## start Information shown

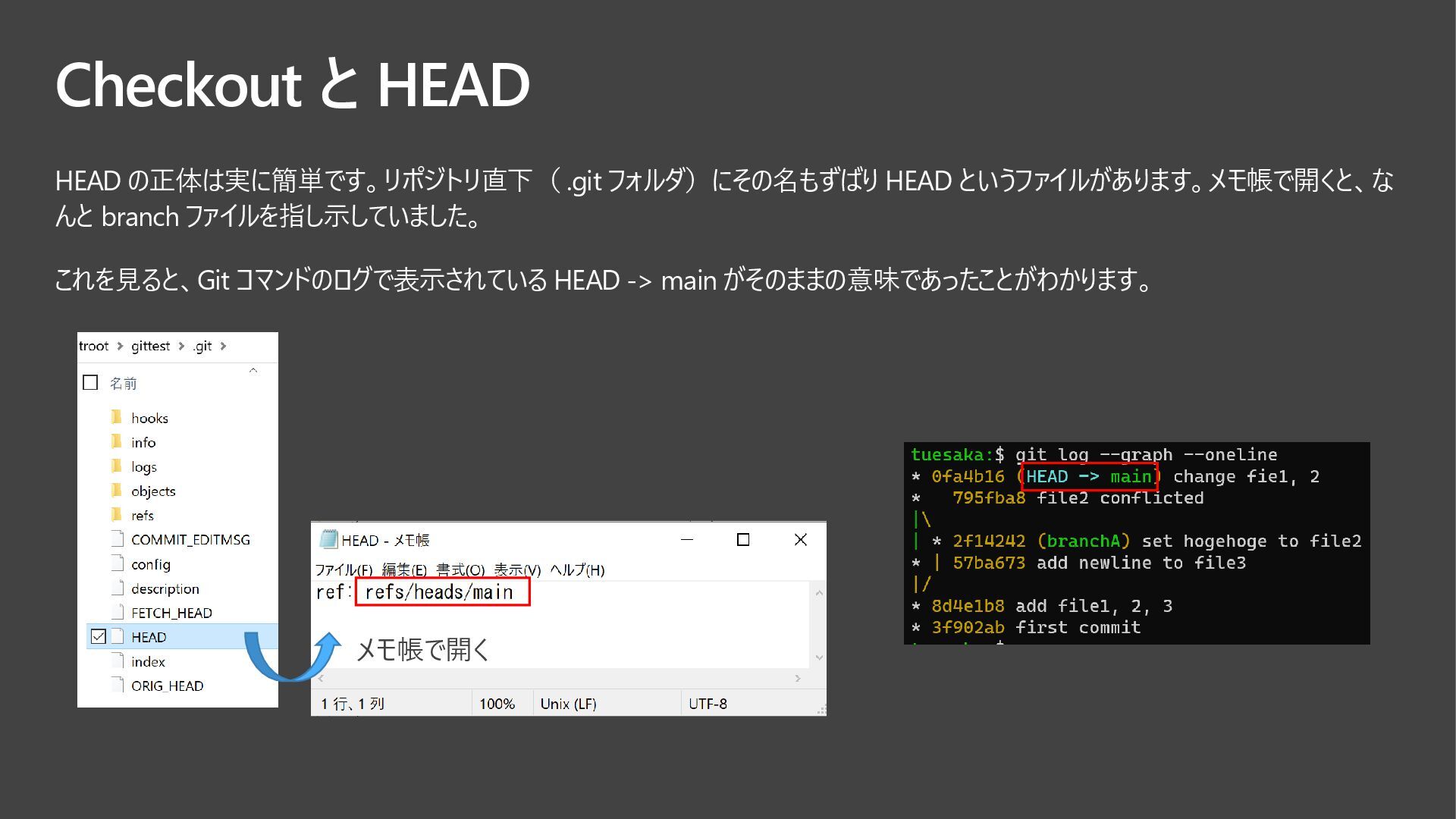
Task: Click the Notepad icon in title bar
Action: click(328, 539)
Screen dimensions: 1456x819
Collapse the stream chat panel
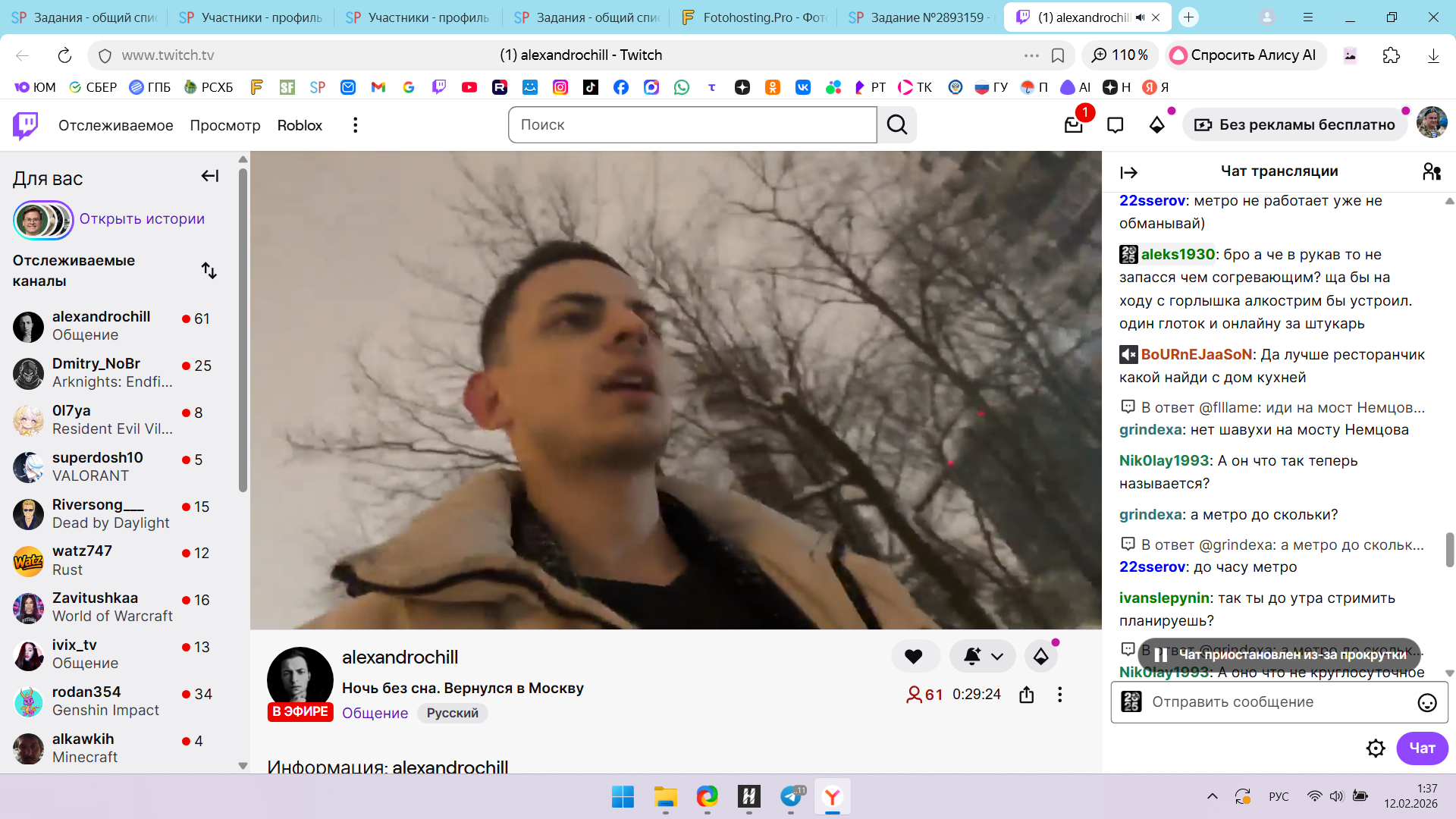click(1128, 173)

## end Information shown

■ To do ■
Rewrite the entries above with "Screen dimensions" replaced by "Display size", keeping everything else unchanged. Leave the pictures out of your answer.

■ Solution for this task ■
Task: Click the Notepad icon in title bar
Action: click(328, 539)
Display size: 1456x819
Collapse the stream chat panel
click(1128, 173)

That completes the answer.